Louise Bodin à Rennes : la Bolchévique aux bijoux
Elle se dépense sans compter : les transports sont lents, inconfortables. Ses adversaires critiquent la « bolchévique aux bijoux », mais des témoignages contemporains d’ouvriers disent leur admiration. Elle écrit régulièrement dans La Voix communiste, journal communiste départemental. Elle-même appartient à l’aile gauche du PCF ; or, les décisions des congrès du PCF et de la IIIe Internationale en 1922 entraînent le départ des francs-maçons et de la Ligue des droits de l’homme, ce qui pour Louise Bodin signifie des ruptures difficiles avec de vieux amis comme les Basch ou encore Séverine.
Elle justifie les nouvelles orientations, considérant qu’elles remettent au centre les ouvriers ; elle-même a toujours eu conscience du décalage entre sa position sociale et celle des ouvriers. À cette date, le PCF reste un petit parti qui n’a pas les moyens d’entretenir en Bretagne un journal par département ; La Voix communiste disparaît et est créée La Bretagne communiste à partir de février 1923. Elle en reste rédactrice mais elle insiste sur la nécessité d’articles qui soient des informations concrètes sur la vie et les combats dans les usines, les quartiers ; le ton change.
Un portrait très attachant de « la bonne Louise »
La maladie l’éloigne complètement de toute activité militante entre mai et décembre 1923. Elle reprend cependant une activité de rédactrice, participe à quelques meetings en 1925 et est secrétaire du Secours rouge. La bolchevisation du PCF en 1924 et sa réorganisation en cellules et non plus en sections, la volonté de mettre à la tête des fédérations, cellules, etc., des ouvriers contribuent à l’éloigner de toute activité (Eugène Le Moign la remplace en 1926 comme secrétaire de la Fédération) tout comme une santé qui se dégrade. Son activité militante est louée par ses camarades, y compris par ceux qui la remplacent.
En 1927, l’exclusion de Trotsky et de Zinoviev du PC soviétique provoque les mêmes exclusions au PCF ; parmi eux, des militants trotskystes, syndicalistes révolutionnaires, fondent en 1927 Contre le courant. En décembre 1927, elle adresse une lettre au Comité central du PCF affirmant sa dissidence et soutenant ce journal.
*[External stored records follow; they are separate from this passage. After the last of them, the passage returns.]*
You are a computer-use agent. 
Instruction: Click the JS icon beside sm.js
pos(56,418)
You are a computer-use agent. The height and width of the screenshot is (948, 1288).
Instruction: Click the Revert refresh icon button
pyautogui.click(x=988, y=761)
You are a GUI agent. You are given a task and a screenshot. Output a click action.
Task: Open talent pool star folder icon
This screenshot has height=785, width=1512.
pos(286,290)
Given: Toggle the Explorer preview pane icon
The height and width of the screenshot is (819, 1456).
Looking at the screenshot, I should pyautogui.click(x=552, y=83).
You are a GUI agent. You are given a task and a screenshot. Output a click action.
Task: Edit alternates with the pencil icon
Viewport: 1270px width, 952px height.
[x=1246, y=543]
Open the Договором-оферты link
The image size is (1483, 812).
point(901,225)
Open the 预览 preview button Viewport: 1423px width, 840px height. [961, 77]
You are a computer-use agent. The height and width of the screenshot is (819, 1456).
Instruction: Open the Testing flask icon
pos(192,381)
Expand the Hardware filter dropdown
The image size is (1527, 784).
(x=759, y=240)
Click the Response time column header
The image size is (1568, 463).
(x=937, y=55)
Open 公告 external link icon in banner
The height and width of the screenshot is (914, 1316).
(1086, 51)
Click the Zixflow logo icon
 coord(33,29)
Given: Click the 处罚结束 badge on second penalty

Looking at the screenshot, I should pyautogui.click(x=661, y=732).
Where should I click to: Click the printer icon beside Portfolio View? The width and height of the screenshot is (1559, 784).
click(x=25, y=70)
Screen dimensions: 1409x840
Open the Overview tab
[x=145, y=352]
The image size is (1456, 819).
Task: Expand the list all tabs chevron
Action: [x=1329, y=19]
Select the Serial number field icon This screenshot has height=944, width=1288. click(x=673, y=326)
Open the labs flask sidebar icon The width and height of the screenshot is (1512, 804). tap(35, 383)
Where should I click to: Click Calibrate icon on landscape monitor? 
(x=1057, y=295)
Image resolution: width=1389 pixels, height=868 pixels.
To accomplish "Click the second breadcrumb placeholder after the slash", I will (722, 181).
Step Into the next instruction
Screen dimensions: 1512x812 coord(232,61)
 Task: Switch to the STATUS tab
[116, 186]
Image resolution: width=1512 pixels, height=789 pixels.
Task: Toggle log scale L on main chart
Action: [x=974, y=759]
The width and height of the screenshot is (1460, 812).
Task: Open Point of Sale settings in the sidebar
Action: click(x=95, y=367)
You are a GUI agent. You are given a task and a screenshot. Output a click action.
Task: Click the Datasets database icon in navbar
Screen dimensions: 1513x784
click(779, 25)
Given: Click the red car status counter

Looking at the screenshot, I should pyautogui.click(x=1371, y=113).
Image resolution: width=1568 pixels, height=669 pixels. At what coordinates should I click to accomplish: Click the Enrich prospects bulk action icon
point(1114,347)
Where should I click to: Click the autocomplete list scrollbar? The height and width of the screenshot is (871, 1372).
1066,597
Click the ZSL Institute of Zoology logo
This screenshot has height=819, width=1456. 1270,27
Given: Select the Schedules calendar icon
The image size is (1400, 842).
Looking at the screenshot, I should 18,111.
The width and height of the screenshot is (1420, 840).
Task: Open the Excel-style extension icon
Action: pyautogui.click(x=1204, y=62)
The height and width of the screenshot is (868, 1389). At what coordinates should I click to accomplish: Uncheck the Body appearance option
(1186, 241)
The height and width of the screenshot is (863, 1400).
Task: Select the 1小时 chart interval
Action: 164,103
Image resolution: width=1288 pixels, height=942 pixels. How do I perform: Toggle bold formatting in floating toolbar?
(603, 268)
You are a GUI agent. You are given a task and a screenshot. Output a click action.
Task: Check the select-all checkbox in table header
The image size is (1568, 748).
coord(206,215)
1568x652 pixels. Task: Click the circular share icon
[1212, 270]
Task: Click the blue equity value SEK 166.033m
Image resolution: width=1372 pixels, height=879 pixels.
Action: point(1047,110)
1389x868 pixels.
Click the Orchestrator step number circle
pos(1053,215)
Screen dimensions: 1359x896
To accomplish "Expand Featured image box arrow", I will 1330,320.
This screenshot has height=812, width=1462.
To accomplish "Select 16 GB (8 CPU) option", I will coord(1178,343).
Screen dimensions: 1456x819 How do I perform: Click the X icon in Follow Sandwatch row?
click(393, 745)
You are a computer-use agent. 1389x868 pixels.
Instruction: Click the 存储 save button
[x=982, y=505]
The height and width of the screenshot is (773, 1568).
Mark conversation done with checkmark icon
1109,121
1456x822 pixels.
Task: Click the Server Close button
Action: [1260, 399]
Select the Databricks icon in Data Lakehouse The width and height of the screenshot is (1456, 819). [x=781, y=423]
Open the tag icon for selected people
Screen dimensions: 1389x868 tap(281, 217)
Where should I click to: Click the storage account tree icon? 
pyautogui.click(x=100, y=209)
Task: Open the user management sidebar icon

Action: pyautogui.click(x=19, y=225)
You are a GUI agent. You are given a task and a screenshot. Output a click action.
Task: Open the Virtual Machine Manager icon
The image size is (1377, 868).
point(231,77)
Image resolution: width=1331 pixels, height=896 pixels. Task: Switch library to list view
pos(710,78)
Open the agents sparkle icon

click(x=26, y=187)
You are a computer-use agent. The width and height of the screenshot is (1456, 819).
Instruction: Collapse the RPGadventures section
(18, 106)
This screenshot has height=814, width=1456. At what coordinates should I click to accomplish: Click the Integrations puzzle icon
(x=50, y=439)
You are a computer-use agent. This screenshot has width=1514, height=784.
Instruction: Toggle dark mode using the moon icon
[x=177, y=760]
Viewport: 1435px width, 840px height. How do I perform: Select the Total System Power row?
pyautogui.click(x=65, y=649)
Elle meurt en février 1929 du cancer qui la rongeait depuis plusieurs années.
À sa mort, plusieurs journaux ouvriers lui rendent hommage, mais pas L’Humanité.
C. Cosnier nous donne un portrait très attachant de « la bonne Louise ». Agréable à lire, comportant de nombreux extraits des articles ou lettres privées de Louise Bodin, cet ouvrage s’appuie sur une solide documentation publique ou privée, qui était au moment de ses recherches dispersée et difficile d’accès. C. Cosnier a su l’exploiter pour la plus grande joie de celles et ceux qui s’intéressent à l’histoire de l’Ille-et-Vilaine, à celle – chaotique – du communisme naissant en France, ou à l’histoire des femmes. Malgré le développement de l’histoire des femmes et du genre depuis 1988, date de sa parution, l’ouvrage garde tout son intérêt.
Jacqueline SAINCLIVIER
(1) Ont seulement été ajoutés les mentions du dépôt de lettres adressées à Louise Bodin aux Archives départementales d’Ille-et-Vilaine et du fonds Bodin aux Archives municipales de Rennes. La préface d’Edmond Hervé se trouvait dans la première édition.
- Cette recension a été initialement publiée dans le tome CII-2024 des Mémoires de la Société d’histoire et d’archéologie de Bretagne, p. 559-532.